Tutti Frutti Italian

One Italian word that has become part of the Anglo-American vocabulary, so much so that we often mistake it for an English word, is tutti-frutti. We have tutti-frutti ice cream, candy, nail polish, lipstick, juice, chewing gum, shoe colors and paint swatches. Not to mention the 1950’s Pop chart mega-hit Tutti Frutti by Little Richard.  In Italian tutti-frutti means all fruits and even though it may have been coopted to suggest a variety of non-edible likenesses, for me, it is a food memory of the kaleidoscope of colors, flavors and aromas of the fruits and vegetables at the open air markets (mercati) in towns and cities across Italy.   fruit

Thriving centers of Italian commerce, mercati are an ideal place to see and savor Italy.

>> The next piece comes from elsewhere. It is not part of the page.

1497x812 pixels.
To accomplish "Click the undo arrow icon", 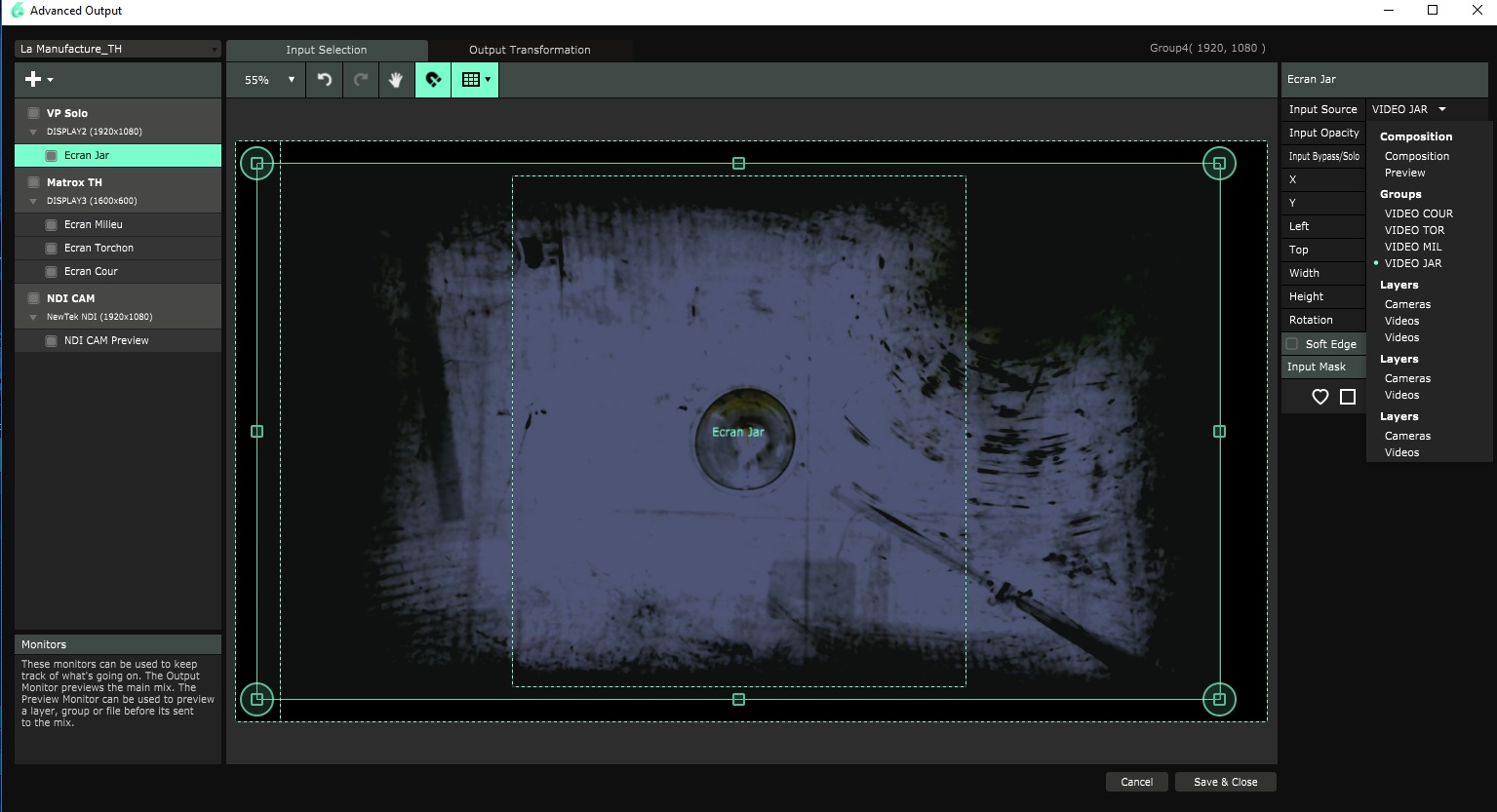I will (x=324, y=80).
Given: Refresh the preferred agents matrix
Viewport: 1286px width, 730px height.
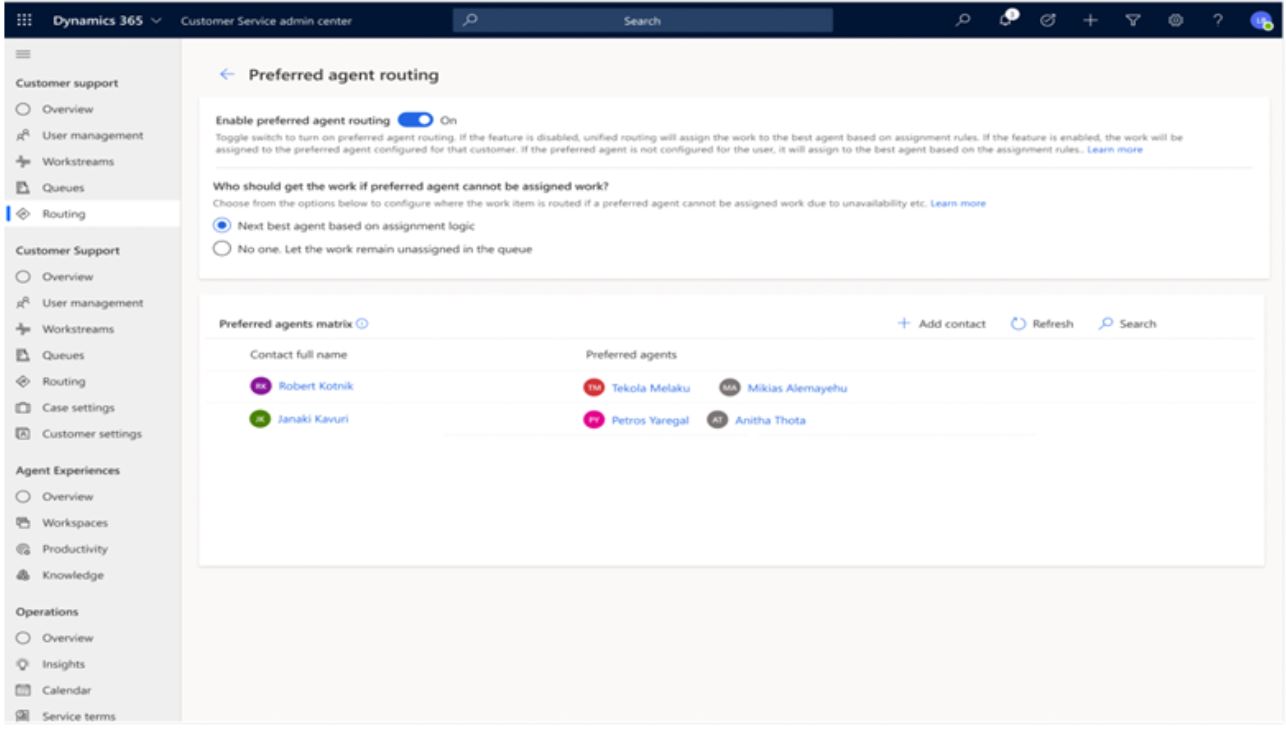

Together with the local fruttivendolo (greengrocer) you can find vibrant and fresh fruits and vegetables on display with care usually reserved for an exhibit in a museum.

Happy to help and generous with suggestions about cooking methods and culinary tips, the food vendors carefully select the best produce to present to you as the “fruits” of their labor. Shopping at the central pizza is a social and commercial tradition that is centuries old and an ideal place to experience the spirit of a town and the personality of the Italian people.